How efficient was he using his energy when he took off? Was he using the bare minimum? Or was he wasting a lot unnecessarily?

He would also be able to find out what the most efficient way to use his energy was.

If he wanted a ball of plasma some distance in front of him, what used more energy? Forming it directly at that distance, or forming it in his hand, then telekinetically pushing it there?

Was there even a difference?

He could form a ball of Ki a few feet away from him directly, out of arm's reach, but it was noticeably harder to pull it off.

There was so much he could learn with this information.

He potentially had a way now, to attack these problems mathematically. The supernatural element was just gone now.

..

And that left him with so much work to do…


Months Later

His meeting with Piccolo had been an interesting one.

He had lost track of the days during his time in isolation, and he had forgotten what day it had been when his dad had taken him to Master Roshi's island for that reunion. He hadn't even remembered what month it had been at the time. So he couldn't look at the current date to compare, and calculate the number of days he had been out there so far.

All he knew, was that he had been living in his capsule house for about two months before Piccolo showed up.
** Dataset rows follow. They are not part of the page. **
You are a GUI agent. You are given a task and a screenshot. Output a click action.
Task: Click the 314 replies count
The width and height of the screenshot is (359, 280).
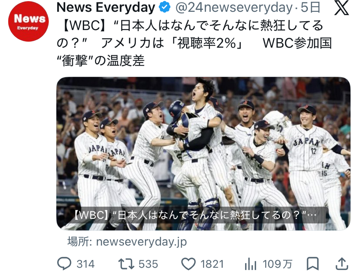[x=86, y=264]
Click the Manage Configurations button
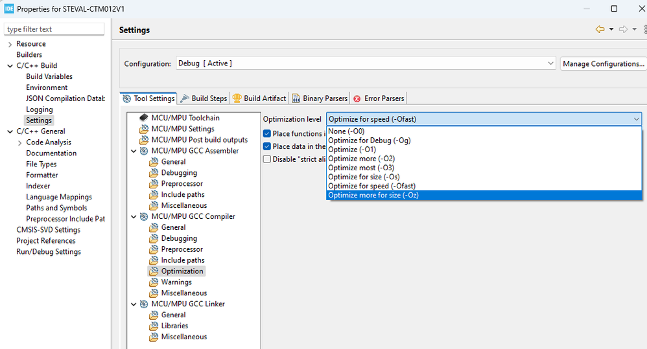647x349 pixels. click(603, 63)
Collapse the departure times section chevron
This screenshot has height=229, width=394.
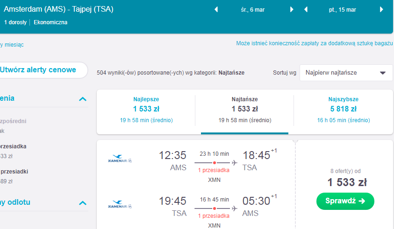pos(83,203)
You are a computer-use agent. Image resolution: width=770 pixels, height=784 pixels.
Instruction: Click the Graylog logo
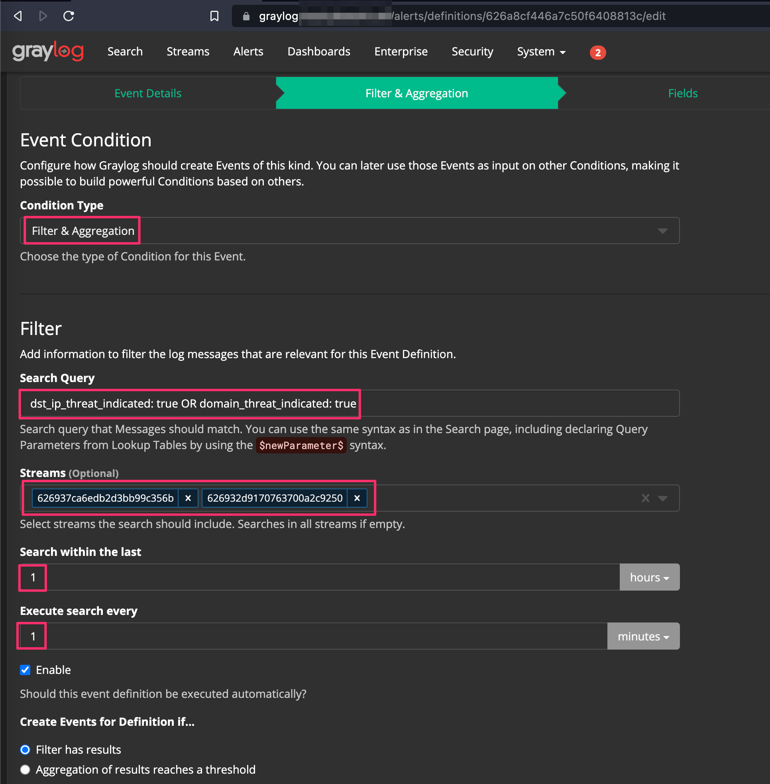tap(48, 51)

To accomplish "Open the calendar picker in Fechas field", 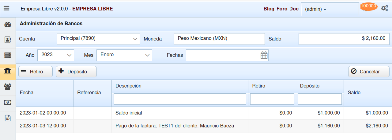I will pyautogui.click(x=264, y=55).
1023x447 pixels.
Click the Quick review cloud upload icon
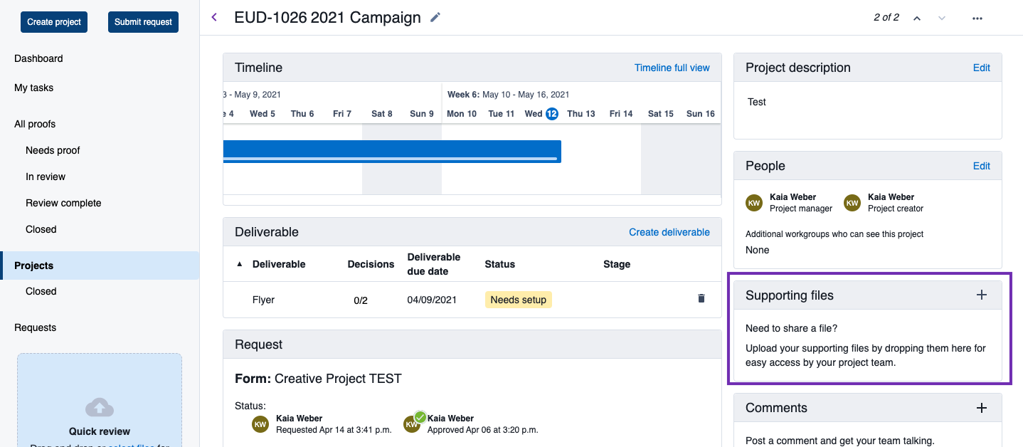click(100, 407)
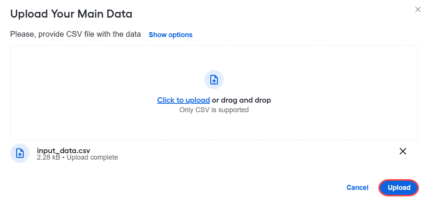
Task: Click the input_data.csv file icon
Action: [x=20, y=154]
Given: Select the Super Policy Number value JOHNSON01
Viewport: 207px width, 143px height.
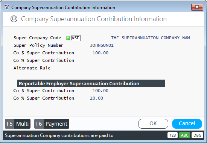Looking at the screenshot, I should 102,45.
In that time, he had focused solely on his experiments, and on his training.

And he had learned so much from those experiments.

He had actually been in the middle of another one when Piccolo had finally arrived.
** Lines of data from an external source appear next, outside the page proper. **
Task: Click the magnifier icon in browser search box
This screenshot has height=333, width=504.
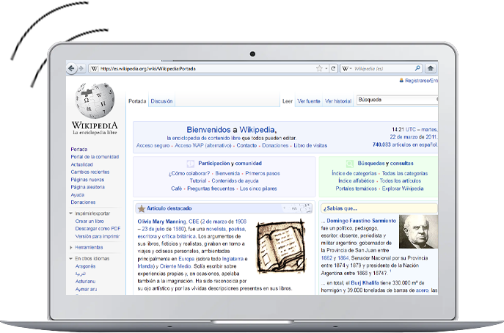Action: (x=417, y=68)
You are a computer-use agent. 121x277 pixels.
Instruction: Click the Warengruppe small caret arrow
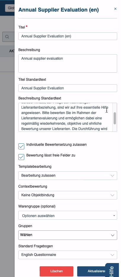(114, 216)
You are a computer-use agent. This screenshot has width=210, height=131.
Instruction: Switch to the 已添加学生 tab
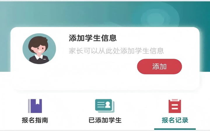pyautogui.click(x=105, y=120)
He had determined that he was likely going to be almost useless at the fight with the saiyans. He just didn't have enough time, and he didn't know how strong everyone was. So he had figured that he would try to create a special ability.

He had decided to create a one-off. An ability so powerful it drained his entire energy reserve at once, taking himself out of the fight. But, if unleashed as a total surprise, one that might take at least one of the saiyans out with him.

His size would likely cause them to underestimate his strength. They would probably conclude that since he was so small, he would try to make use of his maneuverability, and become really good at evasion and dodging.

He would do that, in all likelihood, but he had wanted something bigger.

...

A laser.

He wanted a laser.

A really big, really powerful laser.

Coincidentally, he had also been using his laser tests as a way to measure the size of his energy pool. By estimating the destruction, and comparing it to the amount of TNT required to make that same amount of it, converting it to joules, then measuring how much energy he had depleted with it.

Which again, gave him so much useful information.

He had a computer with satellite internet to look up a lot of the known values for TNT yields, and to look up how to do some of the more complicated calculations he was trying to do. So he had some pretty decent estimates.

He had been in the middle of one of these tests when Piccolo had arrived.

It had been his first successful one actually. He had emptied about eighty percent of his reserves, if his math was right, and he had nearly burned down the entire forest nearby, with it.

The laser was strong.

Since it was supposed to be a sort of surprise attack, he had decided to not use his hands to make it, too. He wanted to be able to fight with both hands, and still be able to fire it off.

His feet obviously didn't work either for the same reason, so he had decided to form it just in front of his mouth.

It was pretty difficult to make it form from there, and it had taken a lot of attempts, but he did eventually manage it. Now he just had to learn how to make it in a reasonable amount of time.

Because it took him a couple of minutes at least, to charge up.

...

He had also almost knocked himself unconscious from exhaustion with that test.

He remembered seeing the burning forest through his blurry eyes, and then suddenly, a massive gale of wind had arrived and the fire was gone.

Then Piccolo had landed in front of him.

...

That had been an interesting meeting, for sure…

Training had started the next day.


A/N: Please excuse any grammar and spelling errors, as I have no beta reader at this time.